**Source passage:**
Christmas Eve Meditation

Christmas Eve Service

December 24th, 2009

We are gathered here tonight to remember the central reason for our celebration at Christmas – the birth of Jesus Christ. We have been hearing the story of the events of that first Christmas from the Gospel readings this evening, in just a little while we will pass the light from this candle here to your candles, filling this room all the way to the back. And of course we are singing all the great Christmas carols, the songs we love to sing at this time of year. And let me comment on this last one. For it is altogether fitting that at this time, as we celebrate the birth of Christ, we do so with singing.

**Written task A:**
In the Christmas Eve meditation, what will be passed from the candle at the front to the candles of those gathered?
**Written task B:**
Rewrite the Christmas Eve meditation starting at "Christmas Eve Meditation" and ending at "so with singing.", with "carols" changed to "hymns".

**Data excerpt:**
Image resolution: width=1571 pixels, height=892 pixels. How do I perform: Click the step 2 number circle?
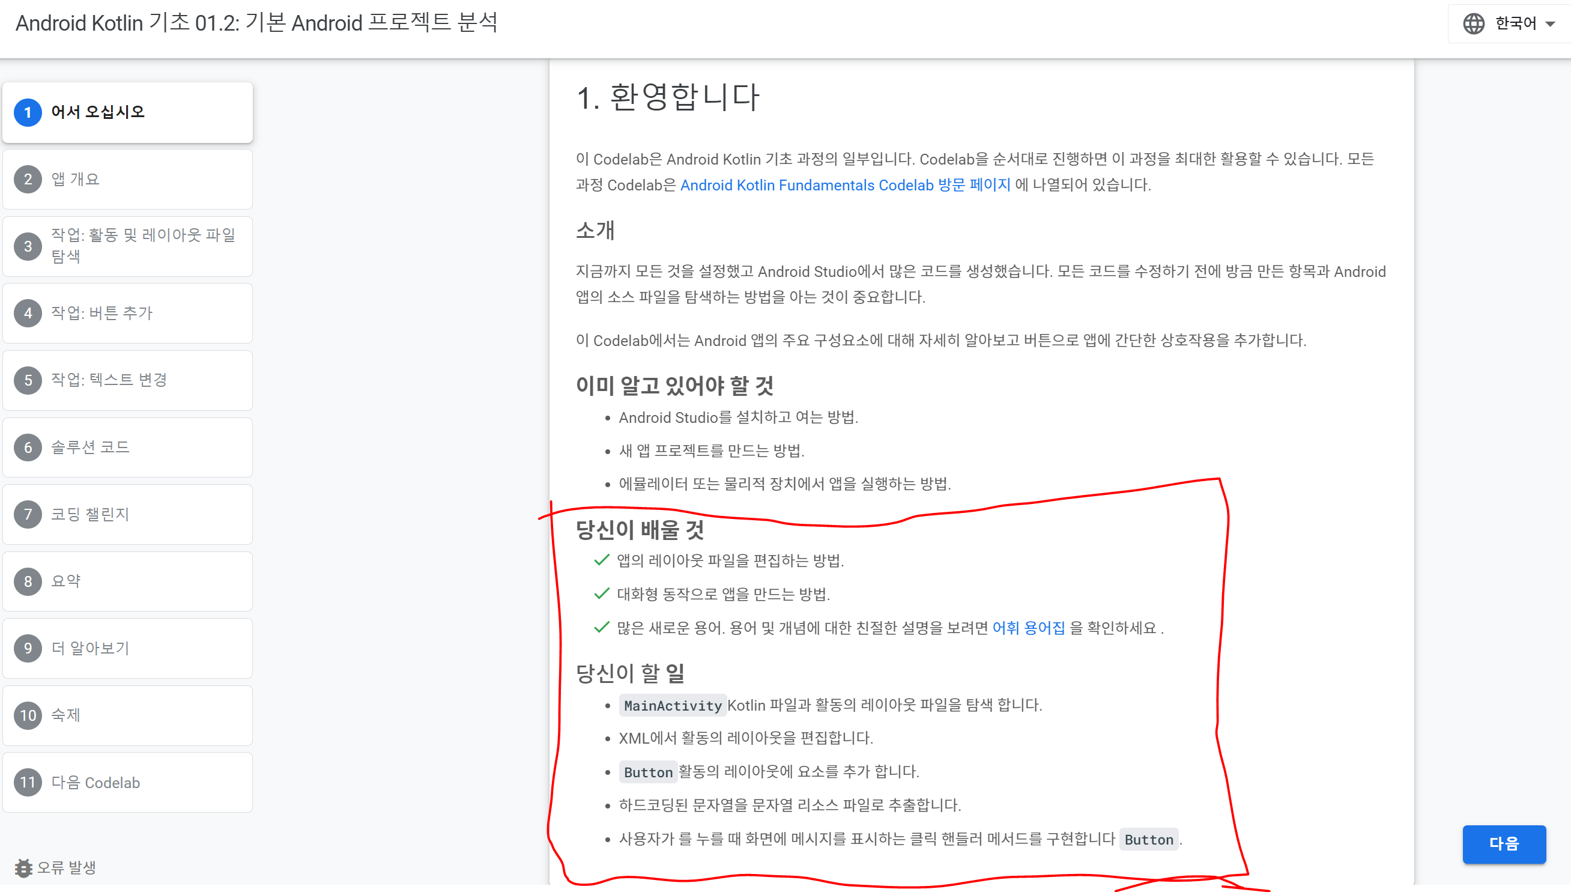(28, 180)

**Correct result A:**
The light from the candle.

**Correct result B:**
Christmas Eve Meditation

Christmas Eve Service

December 24th, 2009

We are gathered here tonight to remember the central reason for our celebration at Christmas – the birth of Jesus Christ. We have been hearing the story of the events of that first Christmas from the Gospel readings this evening, in just a little while we will pass the light from this candle here to your candles, filling this room all the way to the back. And of course we are singing all the great Christmas hymns, the songs we love to sing at this time of year. And let me comment on this last one. For it is altogether fitting that at this time, as we celebrate the birth of Christ, we do so with singing.